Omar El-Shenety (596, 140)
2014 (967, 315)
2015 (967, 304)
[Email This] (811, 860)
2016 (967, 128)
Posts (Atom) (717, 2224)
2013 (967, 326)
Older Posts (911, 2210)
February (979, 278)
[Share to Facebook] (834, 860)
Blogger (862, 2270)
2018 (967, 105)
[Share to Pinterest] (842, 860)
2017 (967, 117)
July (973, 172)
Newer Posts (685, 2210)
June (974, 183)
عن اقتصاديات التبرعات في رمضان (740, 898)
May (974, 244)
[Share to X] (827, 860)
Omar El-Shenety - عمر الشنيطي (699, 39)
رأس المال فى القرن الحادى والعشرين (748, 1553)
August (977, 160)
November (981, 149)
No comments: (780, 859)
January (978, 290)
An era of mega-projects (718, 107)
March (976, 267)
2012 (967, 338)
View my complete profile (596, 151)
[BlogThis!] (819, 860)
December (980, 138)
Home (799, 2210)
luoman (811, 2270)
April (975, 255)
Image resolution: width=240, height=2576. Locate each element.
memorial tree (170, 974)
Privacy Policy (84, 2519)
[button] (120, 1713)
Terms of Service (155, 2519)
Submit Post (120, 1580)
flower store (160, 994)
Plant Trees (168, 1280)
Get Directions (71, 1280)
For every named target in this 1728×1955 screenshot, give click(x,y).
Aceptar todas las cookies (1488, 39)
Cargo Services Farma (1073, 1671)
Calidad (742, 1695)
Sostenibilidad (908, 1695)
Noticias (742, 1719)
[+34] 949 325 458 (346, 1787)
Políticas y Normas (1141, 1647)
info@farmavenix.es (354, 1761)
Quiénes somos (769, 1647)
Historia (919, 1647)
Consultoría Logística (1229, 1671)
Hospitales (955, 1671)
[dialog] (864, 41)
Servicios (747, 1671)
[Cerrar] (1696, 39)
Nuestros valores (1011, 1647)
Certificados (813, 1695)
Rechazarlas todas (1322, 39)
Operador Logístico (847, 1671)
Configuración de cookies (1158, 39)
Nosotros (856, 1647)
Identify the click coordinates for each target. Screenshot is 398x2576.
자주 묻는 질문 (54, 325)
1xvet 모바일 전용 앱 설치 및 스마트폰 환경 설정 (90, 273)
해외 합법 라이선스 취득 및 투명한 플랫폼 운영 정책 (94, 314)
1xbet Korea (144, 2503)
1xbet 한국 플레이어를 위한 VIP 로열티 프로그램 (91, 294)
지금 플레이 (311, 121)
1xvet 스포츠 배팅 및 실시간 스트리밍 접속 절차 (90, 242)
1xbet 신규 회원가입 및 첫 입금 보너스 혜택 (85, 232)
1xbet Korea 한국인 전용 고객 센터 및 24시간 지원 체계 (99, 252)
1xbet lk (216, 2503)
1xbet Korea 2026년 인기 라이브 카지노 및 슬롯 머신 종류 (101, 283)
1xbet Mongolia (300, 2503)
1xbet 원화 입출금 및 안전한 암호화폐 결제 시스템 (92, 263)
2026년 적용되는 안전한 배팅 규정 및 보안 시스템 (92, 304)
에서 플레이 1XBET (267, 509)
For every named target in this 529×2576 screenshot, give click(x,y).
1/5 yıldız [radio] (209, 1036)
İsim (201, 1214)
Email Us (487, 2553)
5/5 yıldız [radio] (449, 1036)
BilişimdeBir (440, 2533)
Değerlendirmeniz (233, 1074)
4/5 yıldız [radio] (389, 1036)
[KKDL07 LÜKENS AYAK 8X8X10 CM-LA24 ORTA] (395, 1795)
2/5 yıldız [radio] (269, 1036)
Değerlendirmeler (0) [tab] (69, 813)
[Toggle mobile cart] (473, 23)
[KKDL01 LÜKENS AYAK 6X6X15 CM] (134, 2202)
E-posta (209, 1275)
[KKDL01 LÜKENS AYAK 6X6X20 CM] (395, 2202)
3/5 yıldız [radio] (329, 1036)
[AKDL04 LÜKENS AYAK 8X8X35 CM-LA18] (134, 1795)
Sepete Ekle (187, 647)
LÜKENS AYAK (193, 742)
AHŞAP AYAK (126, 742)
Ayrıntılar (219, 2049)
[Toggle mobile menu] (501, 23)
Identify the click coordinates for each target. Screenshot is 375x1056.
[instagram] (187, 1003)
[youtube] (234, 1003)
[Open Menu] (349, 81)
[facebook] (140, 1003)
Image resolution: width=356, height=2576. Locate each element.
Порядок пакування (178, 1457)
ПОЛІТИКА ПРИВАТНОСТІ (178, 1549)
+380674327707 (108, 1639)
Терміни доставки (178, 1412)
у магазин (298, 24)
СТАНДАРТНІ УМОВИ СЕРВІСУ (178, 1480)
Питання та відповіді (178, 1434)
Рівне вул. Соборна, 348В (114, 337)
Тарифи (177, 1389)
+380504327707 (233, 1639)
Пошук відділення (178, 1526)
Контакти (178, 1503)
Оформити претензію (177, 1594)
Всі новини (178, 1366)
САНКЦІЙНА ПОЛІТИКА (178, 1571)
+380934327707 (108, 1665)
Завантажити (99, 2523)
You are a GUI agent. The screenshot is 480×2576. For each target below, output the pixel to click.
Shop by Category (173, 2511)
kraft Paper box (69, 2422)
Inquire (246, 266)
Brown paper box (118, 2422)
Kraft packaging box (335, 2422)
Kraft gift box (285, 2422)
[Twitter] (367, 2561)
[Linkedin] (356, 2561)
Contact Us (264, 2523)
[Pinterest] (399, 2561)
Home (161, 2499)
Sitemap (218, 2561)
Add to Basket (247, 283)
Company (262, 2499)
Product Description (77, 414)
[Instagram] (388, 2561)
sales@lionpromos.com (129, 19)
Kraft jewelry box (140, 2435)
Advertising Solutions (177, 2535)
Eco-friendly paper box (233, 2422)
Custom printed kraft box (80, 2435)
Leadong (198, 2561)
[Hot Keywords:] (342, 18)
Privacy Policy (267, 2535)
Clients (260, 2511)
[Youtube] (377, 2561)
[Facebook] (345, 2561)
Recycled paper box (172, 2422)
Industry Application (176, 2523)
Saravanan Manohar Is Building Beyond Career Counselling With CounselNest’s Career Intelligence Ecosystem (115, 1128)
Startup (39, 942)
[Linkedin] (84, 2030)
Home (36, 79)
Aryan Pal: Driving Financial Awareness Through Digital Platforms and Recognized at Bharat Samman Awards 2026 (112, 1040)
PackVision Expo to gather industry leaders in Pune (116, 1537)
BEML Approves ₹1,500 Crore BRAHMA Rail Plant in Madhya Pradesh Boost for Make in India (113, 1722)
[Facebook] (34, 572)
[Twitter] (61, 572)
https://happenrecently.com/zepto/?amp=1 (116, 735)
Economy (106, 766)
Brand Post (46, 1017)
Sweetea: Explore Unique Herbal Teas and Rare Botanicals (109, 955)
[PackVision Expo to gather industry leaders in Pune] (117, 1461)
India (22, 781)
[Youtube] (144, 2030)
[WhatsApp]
★ ★ ★ ★ ★ ★ ★
* **Task**
Scan the listing above for the line that has "No comments: (780, 859)", then copy exactly from that line through the line that has "Noticias (742, 1719)".

* **Answer box**
No comments: (780, 859)
January (978, 290)
An era of mega-projects (718, 107)
March (976, 267)
2012 (967, 338)
View my complete profile (596, 151)
[BlogThis!] (819, 860)
December (980, 138)
Home (799, 2210)
luoman (811, 2270)
April (975, 255)
Image resolution: width=240, height=2576. Locate each element.
memorial tree (170, 974)
Privacy Policy (84, 2519)
[button] (120, 1713)
Terms of Service (155, 2519)
Submit Post (120, 1580)
flower store (160, 994)
Plant Trees (168, 1280)
Get Directions (71, 1280)
For every named target in this 1728×1955 screenshot, give click(x,y).
Aceptar todas las cookies (1488, 39)
Cargo Services Farma (1073, 1671)
Calidad (742, 1695)
Sostenibilidad (908, 1695)
Noticias (742, 1719)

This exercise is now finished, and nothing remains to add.